▶ _Job_:
Can you edit these lines so that each "click action" becomes "tap action", with nothing else changed?

(Dataset items)
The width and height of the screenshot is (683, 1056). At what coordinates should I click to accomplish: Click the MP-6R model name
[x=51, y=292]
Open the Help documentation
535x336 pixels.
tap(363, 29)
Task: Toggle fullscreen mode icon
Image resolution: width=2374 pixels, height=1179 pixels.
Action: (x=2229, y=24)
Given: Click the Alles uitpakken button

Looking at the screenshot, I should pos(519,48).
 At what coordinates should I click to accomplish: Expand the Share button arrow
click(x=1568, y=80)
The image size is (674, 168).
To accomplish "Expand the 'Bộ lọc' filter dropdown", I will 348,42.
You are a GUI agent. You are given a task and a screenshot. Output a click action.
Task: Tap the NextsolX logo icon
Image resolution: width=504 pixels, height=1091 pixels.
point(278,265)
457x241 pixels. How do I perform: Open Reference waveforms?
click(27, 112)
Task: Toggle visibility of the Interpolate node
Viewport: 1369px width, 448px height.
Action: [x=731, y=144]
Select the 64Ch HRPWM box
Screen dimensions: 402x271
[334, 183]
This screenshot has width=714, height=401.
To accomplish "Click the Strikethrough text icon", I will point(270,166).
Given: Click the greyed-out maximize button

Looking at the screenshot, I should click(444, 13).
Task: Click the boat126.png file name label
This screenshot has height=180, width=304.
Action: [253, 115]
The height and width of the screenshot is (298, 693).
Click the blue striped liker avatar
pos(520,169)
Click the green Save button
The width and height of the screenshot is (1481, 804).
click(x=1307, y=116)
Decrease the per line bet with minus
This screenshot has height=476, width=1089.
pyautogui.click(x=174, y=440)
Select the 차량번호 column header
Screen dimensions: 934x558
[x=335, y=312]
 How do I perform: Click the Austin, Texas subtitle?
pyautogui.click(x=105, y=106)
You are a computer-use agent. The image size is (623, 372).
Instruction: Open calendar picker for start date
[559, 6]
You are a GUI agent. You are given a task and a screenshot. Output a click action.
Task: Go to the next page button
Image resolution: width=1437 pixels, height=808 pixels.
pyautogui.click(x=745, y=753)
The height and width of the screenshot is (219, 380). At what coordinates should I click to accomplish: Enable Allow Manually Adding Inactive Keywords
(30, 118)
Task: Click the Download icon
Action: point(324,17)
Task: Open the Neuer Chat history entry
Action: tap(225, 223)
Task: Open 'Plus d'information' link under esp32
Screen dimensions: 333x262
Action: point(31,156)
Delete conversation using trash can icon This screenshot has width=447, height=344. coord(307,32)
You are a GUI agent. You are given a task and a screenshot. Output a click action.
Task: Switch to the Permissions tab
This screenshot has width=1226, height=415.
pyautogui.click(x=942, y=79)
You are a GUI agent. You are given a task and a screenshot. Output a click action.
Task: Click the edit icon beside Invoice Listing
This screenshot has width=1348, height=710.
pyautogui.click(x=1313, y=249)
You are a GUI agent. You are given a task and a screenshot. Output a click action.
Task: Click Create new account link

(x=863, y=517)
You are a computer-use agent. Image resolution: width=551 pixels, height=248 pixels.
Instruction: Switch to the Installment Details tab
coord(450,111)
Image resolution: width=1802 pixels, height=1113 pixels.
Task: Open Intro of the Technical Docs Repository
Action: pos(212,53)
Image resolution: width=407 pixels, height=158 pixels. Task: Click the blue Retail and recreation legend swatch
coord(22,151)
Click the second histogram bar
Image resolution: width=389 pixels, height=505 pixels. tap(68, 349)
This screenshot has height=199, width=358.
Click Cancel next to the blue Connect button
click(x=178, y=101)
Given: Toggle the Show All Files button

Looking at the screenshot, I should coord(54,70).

▶ _Worked solution_:
The width and height of the screenshot is (683, 1056). At what coordinates should I click to accomplish: Click the MP-6R model name
[x=51, y=292]
Open the Help documentation
535x336 pixels.
tap(363, 29)
Task: Toggle fullscreen mode icon
Image resolution: width=2374 pixels, height=1179 pixels.
Action: (x=2229, y=24)
Given: Click the Alles uitpakken button

Looking at the screenshot, I should pos(519,48).
 At what coordinates should I click to accomplish: Expand the Share button arrow
click(x=1568, y=80)
The image size is (674, 168).
To accomplish "Expand the 'Bộ lọc' filter dropdown", I will 348,42.
You are a GUI agent. You are given a task and a screenshot. Output a tap action.
Task: Tap the NextsolX logo icon
Image resolution: width=504 pixels, height=1091 pixels.
point(278,265)
457x241 pixels. How do I perform: Open Reference waveforms?
click(27, 112)
Task: Toggle visibility of the Interpolate node
Viewport: 1369px width, 448px height.
Action: [x=731, y=144]
Select the 64Ch HRPWM box
Screen dimensions: 402x271
[334, 183]
This screenshot has width=714, height=401.
To accomplish "Click the Strikethrough text icon", I will point(270,166).
Given: Click the greyed-out maximize button

Looking at the screenshot, I should click(444, 13).
Task: Click the boat126.png file name label
This screenshot has height=180, width=304.
Action: [253, 115]
The height and width of the screenshot is (298, 693).
Click the blue striped liker avatar
pos(520,169)
Click the green Save button
The width and height of the screenshot is (1481, 804).
click(x=1307, y=116)
Decrease the per line bet with minus
This screenshot has height=476, width=1089.
pyautogui.click(x=174, y=440)
Select the 차량번호 column header
Screen dimensions: 934x558
[x=335, y=312]
 How do I perform: Click the Austin, Texas subtitle?
pyautogui.click(x=105, y=106)
You are a computer-use agent. The image size is (623, 372).
Instruction: Open calendar picker for start date
[559, 6]
You are a GUI agent. You are given a task and a screenshot. Output a tap action.
Task: Go to the next page button
Image resolution: width=1437 pixels, height=808 pixels.
pyautogui.click(x=745, y=753)
The height and width of the screenshot is (219, 380). At what coordinates should I click to accomplish: Enable Allow Manually Adding Inactive Keywords
(30, 118)
Task: Click the Download icon
Action: point(324,17)
Task: Open the Neuer Chat history entry
Action: tap(225, 223)
Task: Open 'Plus d'information' link under esp32
Screen dimensions: 333x262
Action: point(31,156)
Delete conversation using trash can icon This screenshot has width=447, height=344. coord(307,32)
You are a GUI agent. You are given a task and a screenshot. Output a tap action.
Task: Switch to the Permissions tab
This screenshot has width=1226, height=415.
pyautogui.click(x=942, y=79)
You are a GUI agent. You are given a task and a screenshot. Output a tap action.
Task: Click the edit icon beside Invoice Listing
This screenshot has width=1348, height=710.
pyautogui.click(x=1313, y=249)
You are a GUI agent. You are given a task and a screenshot. Output a tap action.
Task: Click Create new account link

(x=863, y=517)
You are a computer-use agent. Image resolution: width=551 pixels, height=248 pixels.
Instruction: Switch to the Installment Details tab
coord(450,111)
Image resolution: width=1802 pixels, height=1113 pixels.
Task: Open Intro of the Technical Docs Repository
Action: pos(212,53)
Image resolution: width=407 pixels, height=158 pixels. Task: Click the blue Retail and recreation legend swatch
coord(22,151)
Click the second histogram bar
Image resolution: width=389 pixels, height=505 pixels. tap(68, 349)
This screenshot has height=199, width=358.
Click Cancel next to the blue Connect button
click(x=178, y=101)
Given: Toggle the Show All Files button

Looking at the screenshot, I should coord(54,70).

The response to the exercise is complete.